**Data**:

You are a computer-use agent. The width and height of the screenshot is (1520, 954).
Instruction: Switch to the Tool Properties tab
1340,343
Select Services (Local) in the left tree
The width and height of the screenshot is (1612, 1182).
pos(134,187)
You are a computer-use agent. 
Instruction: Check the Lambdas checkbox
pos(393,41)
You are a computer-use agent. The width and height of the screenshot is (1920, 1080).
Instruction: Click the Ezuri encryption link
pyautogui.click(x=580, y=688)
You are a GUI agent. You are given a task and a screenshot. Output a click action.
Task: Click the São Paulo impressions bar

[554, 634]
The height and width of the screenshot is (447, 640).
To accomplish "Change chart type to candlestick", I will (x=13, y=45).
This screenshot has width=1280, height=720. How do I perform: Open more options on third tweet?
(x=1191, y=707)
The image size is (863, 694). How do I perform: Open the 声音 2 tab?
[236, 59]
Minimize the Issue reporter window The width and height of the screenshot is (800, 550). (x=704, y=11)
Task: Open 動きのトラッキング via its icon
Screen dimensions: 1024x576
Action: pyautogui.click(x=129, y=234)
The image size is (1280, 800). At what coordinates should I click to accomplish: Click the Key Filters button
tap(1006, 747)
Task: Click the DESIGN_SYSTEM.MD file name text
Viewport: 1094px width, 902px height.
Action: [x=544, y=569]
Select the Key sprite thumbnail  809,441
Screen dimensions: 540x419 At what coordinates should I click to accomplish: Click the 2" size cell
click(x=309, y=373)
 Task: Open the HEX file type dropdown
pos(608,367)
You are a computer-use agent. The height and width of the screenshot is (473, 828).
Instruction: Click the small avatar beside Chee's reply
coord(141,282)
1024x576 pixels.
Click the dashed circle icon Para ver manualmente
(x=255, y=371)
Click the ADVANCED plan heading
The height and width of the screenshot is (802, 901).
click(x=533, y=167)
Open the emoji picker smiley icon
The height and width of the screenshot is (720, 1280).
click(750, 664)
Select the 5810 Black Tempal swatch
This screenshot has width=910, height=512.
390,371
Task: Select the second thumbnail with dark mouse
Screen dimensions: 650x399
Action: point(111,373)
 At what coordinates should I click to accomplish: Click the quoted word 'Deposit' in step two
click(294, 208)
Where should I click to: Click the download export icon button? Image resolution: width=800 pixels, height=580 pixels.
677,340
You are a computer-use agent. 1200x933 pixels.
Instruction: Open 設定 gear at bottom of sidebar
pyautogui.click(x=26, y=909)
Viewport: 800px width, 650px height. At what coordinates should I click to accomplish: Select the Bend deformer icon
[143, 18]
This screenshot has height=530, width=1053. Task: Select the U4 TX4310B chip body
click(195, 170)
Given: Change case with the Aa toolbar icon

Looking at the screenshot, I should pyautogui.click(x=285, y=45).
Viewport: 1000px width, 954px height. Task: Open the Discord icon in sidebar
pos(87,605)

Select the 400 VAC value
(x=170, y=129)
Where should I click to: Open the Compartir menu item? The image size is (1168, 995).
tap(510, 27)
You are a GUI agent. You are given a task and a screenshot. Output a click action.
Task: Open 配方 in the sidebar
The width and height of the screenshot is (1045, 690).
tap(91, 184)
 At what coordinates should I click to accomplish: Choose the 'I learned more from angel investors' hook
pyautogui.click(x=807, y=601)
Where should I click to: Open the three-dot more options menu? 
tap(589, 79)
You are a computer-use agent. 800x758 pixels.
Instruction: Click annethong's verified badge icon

**Problem**:
Your answer should reproduce each line of the listing that holds the word "thumbnail".

**Task solution**:
Select the Key sprite thumbnail  809,441
Task: Select the second thumbnail with dark mouse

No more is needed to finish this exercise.